A nurse is caring for a client who is at 36 weeks of gestation and has methicillin-resistant Staphylococcus aureus. Which of the following types of isolation precautions should the nurse initiate?
- A. Droplet
- B. Contact
- C. Protective environment
- D. Airborne
Correct Answer: B
Rationale: The correct answer is B: Contact precautions. Methicillin-resistant Staphylococcus aureus (MRSA) is typically spread through direct contact with contaminated skin or surfaces. Therefore, the nurse should initiate contact precautions to prevent the spread of infection. This includes wearing gloves and a gown when providing care to the client, as well as ensuring proper hand hygiene.
Choice A (Droplet precautions) is incorrect because MRSA is not transmitted through droplets in the air.

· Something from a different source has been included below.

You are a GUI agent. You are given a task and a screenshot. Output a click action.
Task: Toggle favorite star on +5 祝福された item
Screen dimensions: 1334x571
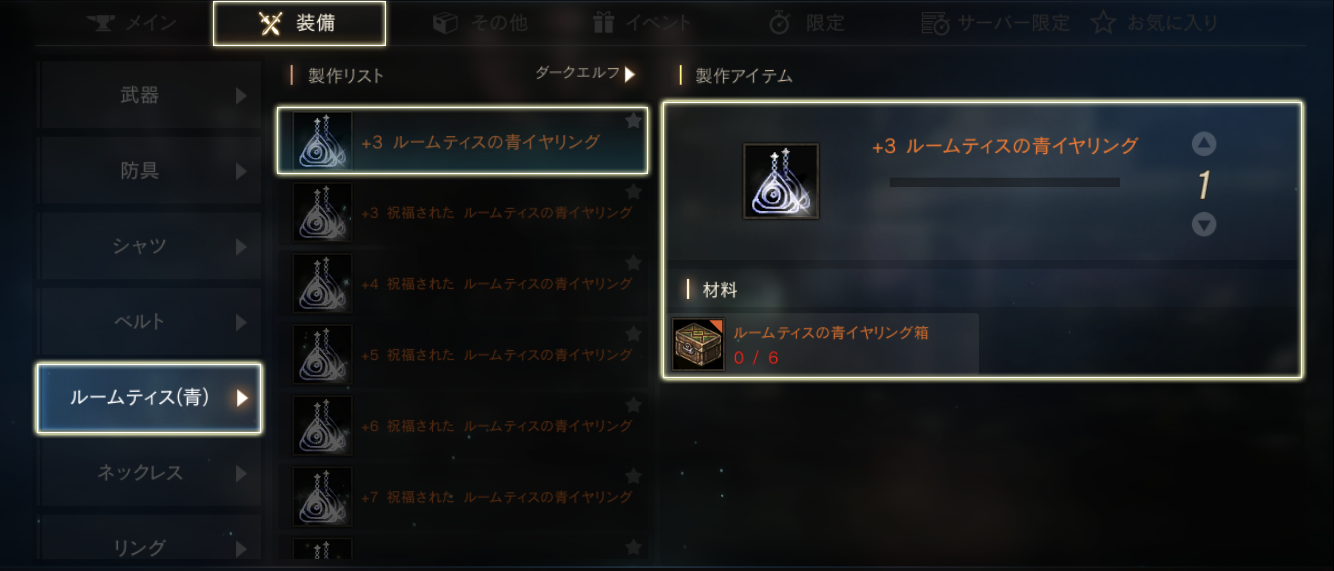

Choice C (Protective environment) is incorrect as this type of isolation is used for clients who are immunocompromised to protect them from environmental pathogens. Choice D (Airborne precautions) is incorrect as MRSA is not transmitted through the airborne route.
A nurse is reviewing laboratory findings for a client who is at 20 weeks of gestation. Which of the following findings should the nurse report to the provider?
- A. Hematocrit 37% (37% to 47%)
- B. Creatinine 0.9 mg/dL (0.5 to 1 mg/dL)
- C. WBC count 11,000/mm3 (5,000 to 10,000/mm3)
- D. Fasting blood glucose 180 mg/dL (74 to 106 mg/dL)
Correct Answer: D
Rationale: The correct answer is D: Fasting blood glucose 180 mg/dL (74 to 106 mg/dL). A high fasting blood glucose level during pregnancy may indicate gestational diabetes, which can lead to complications for both the mother and the fetus. The nurse should report this finding to the provider for further evaluation and management to prevent adverse outcomes.
Choice A: Hematocrit of 37% falls within the normal range for a pregnant woman and does not require immediate reporting.
Choice B: Creatinine level of 0.9 mg/dL is within the normal range and does not indicate any immediate concerns.
Choice C: WBC count of 11,000/mm3 is slightly elevated but can be a normal response to pregnancy and does not typically require immediate action.
In summary, the correct answer is D because it indicates a potentially serious condition that requires further investigation, while choices A, B, and C are within normal limits for pregnancy and do not raise immediate concerns.